___ Dataset records

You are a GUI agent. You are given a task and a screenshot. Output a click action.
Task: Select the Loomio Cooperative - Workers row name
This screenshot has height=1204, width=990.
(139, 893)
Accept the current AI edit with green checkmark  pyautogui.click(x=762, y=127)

______
___ Dataset records

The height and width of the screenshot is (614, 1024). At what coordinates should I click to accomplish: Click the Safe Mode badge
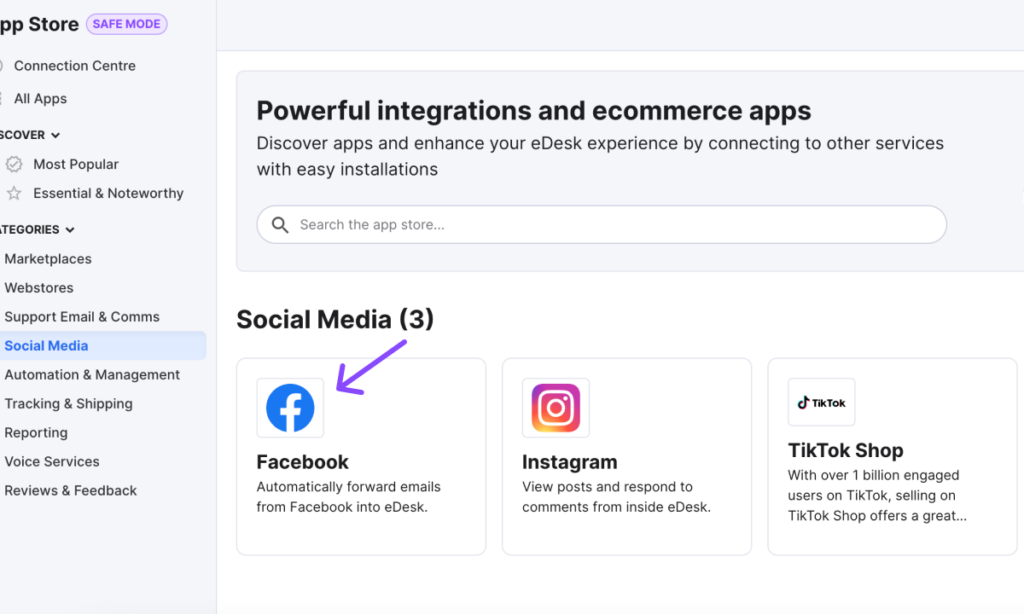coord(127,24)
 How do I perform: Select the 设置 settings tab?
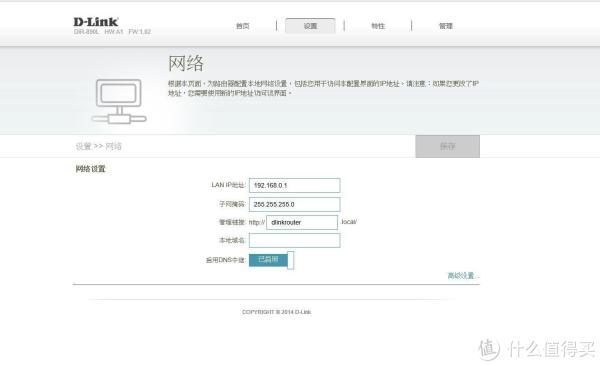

______
___ Dataset records

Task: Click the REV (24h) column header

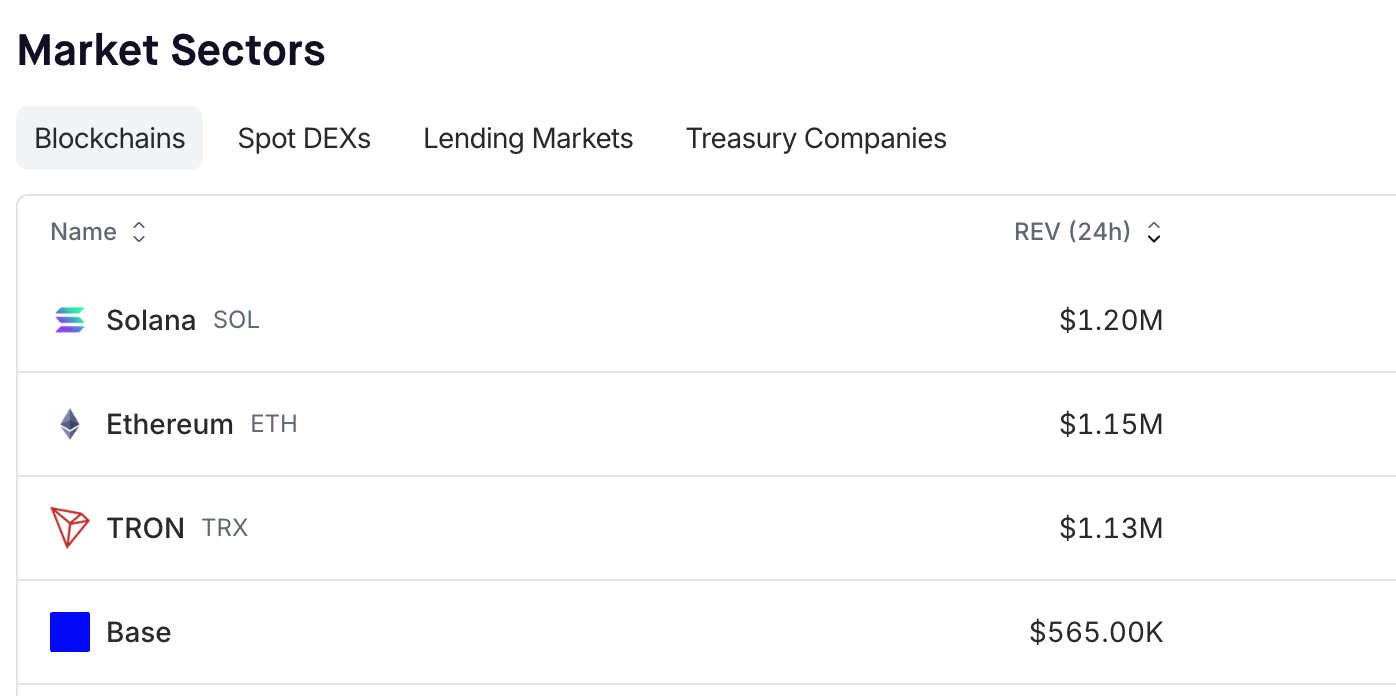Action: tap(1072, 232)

______

§ **Work instructions**:
Quote the part of the material that opens with the line containing "You are a GUI" and closes with the line containing "Accept the current", keeping both of those lines.

§ **Finished answer**:
You are a GUI agent. You are given a task and a screenshot. Output a click action.
Task: Select the Loomio Cooperative - Workers row name
This screenshot has height=1204, width=990.
(139, 893)
Accept the current AI edit with green checkmark  pyautogui.click(x=762, y=127)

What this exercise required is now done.